UK-based multi-sector industry coalition SEA-LNG has supported the objectives of the European Commission to create a common regulatory framework to address maritime greenhouse gas (GHG) emissions in line with the European Green Deal objectives, while emphasising its preference for new regulations to be set at the global, IMO, level.
“SEA-LNG is pleased to note that the proposed policy measures are goal-based and technology neutral which will help the shipping industry to deliver effective emissions reduction now and achieve net-zero emissions as soon as possible,” the coalition said.

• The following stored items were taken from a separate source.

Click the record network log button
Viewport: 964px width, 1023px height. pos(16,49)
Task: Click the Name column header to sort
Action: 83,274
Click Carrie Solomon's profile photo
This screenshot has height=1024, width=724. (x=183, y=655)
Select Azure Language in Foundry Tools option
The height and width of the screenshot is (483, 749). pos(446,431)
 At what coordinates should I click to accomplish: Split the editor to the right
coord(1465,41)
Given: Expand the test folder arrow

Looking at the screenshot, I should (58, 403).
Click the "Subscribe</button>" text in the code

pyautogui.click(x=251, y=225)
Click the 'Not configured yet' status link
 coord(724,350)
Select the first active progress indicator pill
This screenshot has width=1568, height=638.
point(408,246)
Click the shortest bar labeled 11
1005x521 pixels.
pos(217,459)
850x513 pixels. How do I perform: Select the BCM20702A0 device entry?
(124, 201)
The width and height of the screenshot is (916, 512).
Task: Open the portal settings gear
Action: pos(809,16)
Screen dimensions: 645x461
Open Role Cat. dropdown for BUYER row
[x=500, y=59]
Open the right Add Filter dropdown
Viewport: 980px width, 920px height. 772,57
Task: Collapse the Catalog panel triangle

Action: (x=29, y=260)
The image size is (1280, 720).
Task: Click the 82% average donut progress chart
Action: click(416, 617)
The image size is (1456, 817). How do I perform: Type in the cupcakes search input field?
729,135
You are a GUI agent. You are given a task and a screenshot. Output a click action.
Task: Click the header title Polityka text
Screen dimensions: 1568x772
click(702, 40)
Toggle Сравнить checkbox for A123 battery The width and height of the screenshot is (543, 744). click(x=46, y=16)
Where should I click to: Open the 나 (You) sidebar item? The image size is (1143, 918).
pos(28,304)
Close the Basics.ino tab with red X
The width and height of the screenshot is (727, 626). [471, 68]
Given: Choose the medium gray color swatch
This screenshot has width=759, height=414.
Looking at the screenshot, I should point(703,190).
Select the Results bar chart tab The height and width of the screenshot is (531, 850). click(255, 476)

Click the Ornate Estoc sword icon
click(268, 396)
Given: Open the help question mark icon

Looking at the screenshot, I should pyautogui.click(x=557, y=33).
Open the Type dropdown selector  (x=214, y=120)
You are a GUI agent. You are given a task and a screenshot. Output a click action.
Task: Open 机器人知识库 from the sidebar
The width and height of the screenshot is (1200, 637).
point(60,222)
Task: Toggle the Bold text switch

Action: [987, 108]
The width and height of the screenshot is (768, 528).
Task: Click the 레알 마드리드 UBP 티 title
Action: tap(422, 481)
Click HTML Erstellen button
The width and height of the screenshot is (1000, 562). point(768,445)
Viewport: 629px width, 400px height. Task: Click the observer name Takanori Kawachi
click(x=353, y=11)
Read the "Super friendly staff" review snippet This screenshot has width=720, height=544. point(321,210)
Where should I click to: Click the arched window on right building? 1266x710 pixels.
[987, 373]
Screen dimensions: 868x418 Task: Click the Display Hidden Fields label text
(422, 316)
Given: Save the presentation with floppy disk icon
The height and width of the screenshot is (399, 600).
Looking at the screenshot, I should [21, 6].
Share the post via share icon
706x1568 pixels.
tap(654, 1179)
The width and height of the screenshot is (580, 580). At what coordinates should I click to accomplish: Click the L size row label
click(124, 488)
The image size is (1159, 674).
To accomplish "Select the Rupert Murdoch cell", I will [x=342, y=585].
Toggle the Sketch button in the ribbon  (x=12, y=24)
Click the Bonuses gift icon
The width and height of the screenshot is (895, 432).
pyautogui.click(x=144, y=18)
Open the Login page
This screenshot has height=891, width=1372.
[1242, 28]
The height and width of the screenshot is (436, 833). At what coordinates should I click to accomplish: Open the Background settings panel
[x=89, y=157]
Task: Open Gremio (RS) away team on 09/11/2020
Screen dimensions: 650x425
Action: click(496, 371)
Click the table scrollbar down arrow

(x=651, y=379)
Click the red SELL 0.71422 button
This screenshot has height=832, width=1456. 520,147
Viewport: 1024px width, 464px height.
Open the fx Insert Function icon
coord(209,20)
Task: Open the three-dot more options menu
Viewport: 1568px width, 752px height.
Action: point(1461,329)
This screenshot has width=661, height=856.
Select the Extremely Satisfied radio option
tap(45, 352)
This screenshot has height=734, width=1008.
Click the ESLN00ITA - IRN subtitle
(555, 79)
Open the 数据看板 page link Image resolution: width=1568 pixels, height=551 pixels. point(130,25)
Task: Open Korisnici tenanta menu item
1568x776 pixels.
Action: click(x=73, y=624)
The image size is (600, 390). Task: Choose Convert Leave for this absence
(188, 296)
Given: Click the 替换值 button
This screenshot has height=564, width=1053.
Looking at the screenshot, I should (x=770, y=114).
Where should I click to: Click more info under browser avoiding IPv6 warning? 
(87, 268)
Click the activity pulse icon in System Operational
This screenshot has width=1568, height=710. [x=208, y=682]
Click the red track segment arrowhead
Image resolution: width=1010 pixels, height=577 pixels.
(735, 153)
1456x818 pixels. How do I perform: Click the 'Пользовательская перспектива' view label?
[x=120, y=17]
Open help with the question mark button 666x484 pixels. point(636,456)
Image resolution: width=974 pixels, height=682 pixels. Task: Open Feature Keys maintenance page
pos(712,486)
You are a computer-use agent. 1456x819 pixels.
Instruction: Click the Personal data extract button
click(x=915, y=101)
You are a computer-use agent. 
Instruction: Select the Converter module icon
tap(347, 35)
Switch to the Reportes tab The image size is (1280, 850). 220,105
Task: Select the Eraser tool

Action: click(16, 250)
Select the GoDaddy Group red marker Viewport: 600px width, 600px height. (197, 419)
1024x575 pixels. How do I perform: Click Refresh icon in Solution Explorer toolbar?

“The coalition particularly welcomes the recognition within FuelEU Maritime that the GHG emissions intensity of marine fuels needs to be calculated on a Well-to-Wake basis and should include all major GHGs (carbon dioxide, methane, and nitrous oxides).”
“We recognise that the proposed basket of measures relating to the maritime sector is supportive in principle of LNG and the decarbonization pathway it offers through bioLNG and, ultimately, renewable synthetic LNG, which is derived from the same hydrogen base as other alternative fuels.”
Although SEA-LNG welcomes the objectives of the Fit for 55 policy package, there are a number of key issues that the coalition believes need to be addressed if decarbonisation of the shipping sector is to be successful. These include:
- First, the methodology for calculating the emissions performance for different maritime fuels in FuelEU Maritime may be unworkable as it proposes different approaches for renewable and low-carbon alternative fuels and fossil fuels.
- Second, the absence of a Guarantee of Origin system in RED III. This will tend to undermine market liquidity and hinder the ramp-up of renewable gases such as biomethane and synthetic methane (e-methane) and their liquefied equivalents bioLNG and synthetic LNG (e-LNG) in RED III.
- Third, the focus on tank-to-wake emissions only in the revision to EU Emissions Trading Scheme (ETS). The full life cycle must be considered. Restricting the analysis to tank-to-wake may lead to renewable and low carbon fuels being severely disadvantaged against fuels such as ammonia and hydrogen, if they are produced outside the EU from fossil fuels.
“We are also concerned about potential issues of coherence between different policy measures, with particular focus on the FuelEU Maritime, RED II, and RED III. There is an absence of a clear and consistent definition of renewable and low-carbon fuels. This could lead to the exclusion of certain important alternatives such as bioLNG and renewable synthetic LNG,” SEA-LNG concluded.